● **DATASET RECORDS**
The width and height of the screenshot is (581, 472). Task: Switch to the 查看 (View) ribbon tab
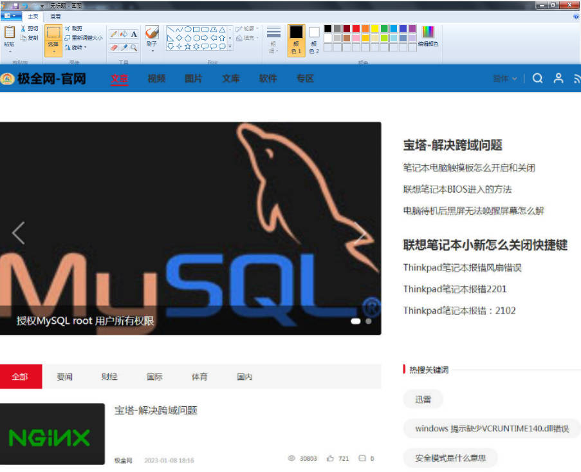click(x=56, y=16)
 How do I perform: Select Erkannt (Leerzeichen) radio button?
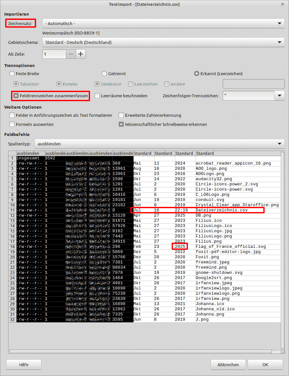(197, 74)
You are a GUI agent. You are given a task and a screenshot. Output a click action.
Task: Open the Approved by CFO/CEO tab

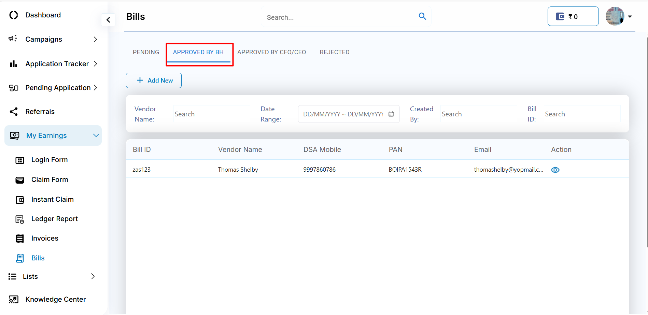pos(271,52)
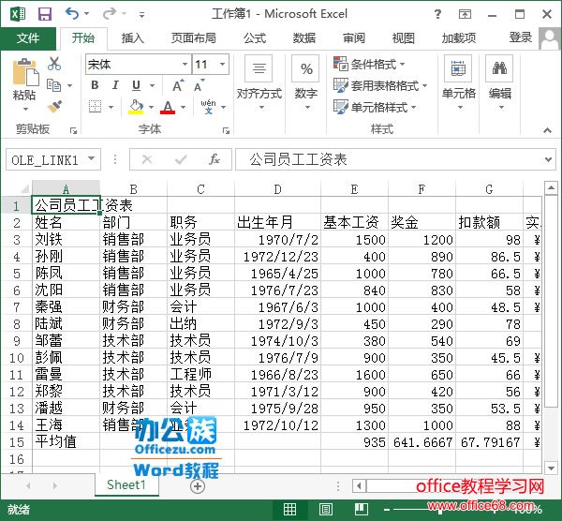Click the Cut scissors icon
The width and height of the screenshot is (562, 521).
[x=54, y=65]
* * *
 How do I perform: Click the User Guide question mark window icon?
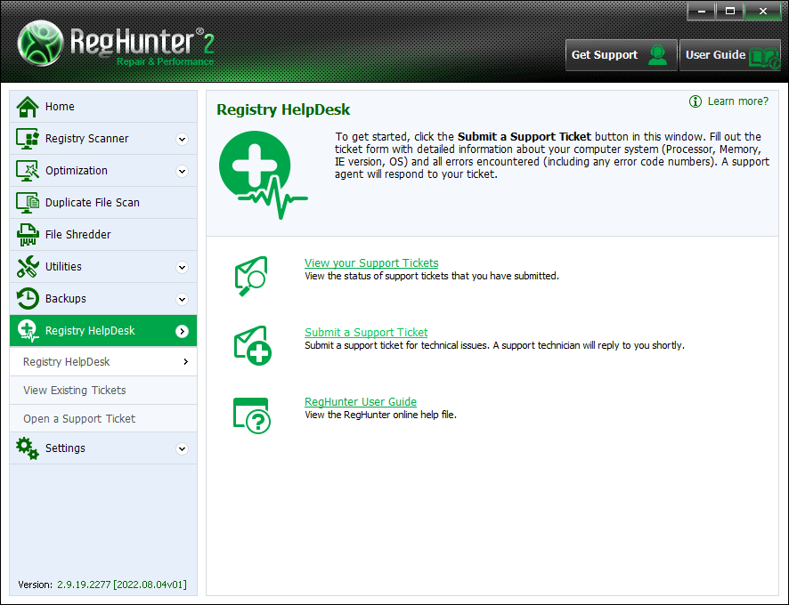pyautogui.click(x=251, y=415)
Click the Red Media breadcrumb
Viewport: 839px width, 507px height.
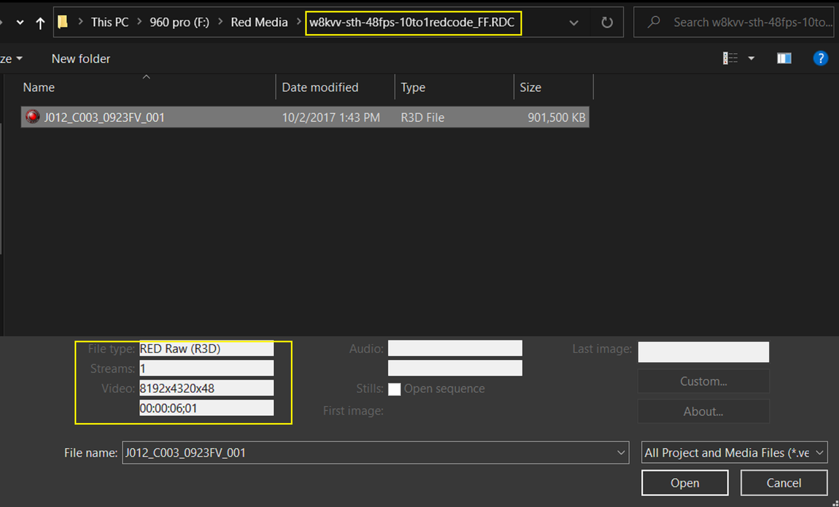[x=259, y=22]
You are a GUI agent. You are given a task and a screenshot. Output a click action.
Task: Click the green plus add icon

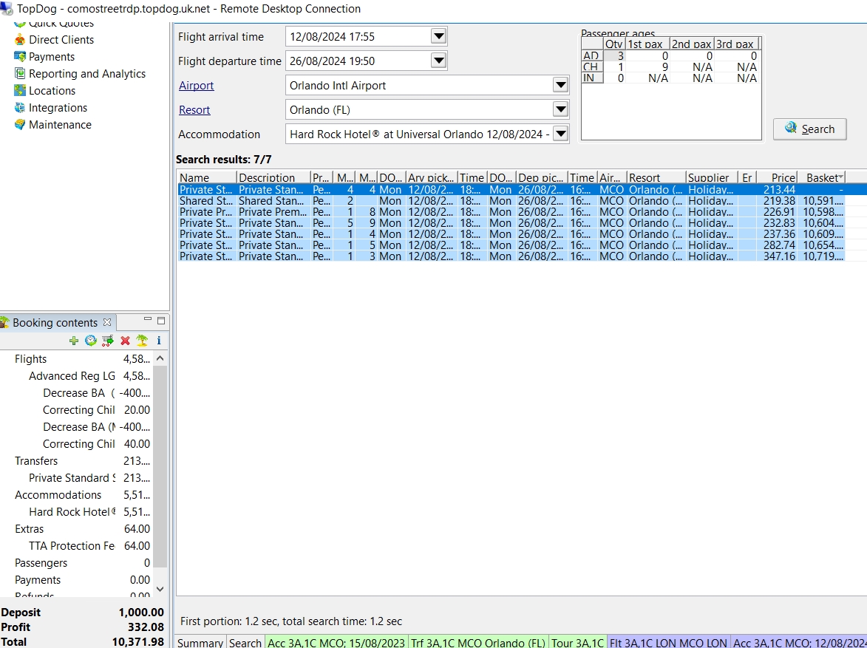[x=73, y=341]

● **TASK DETAILS**
Reproduce the entries from the line with "The width and height of the screenshot is (581, 472)." to the line with "[x=54, y=65]" word for word, omitting the pictures.

● **EXERCISE ANSWER**
The width and height of the screenshot is (581, 472). Task: Switch to the 查看 (View) ribbon tab
click(x=56, y=16)
 How do I perform: Select Erkannt (Leerzeichen) radio button?
(197, 74)
You are a GUI agent. You are given a task and a screenshot. Output a click action.
Task: Open the Approved by CFO/CEO tab

pos(271,52)
Click the Cut scissors icon
The width and height of the screenshot is (562, 521).
[x=54, y=65]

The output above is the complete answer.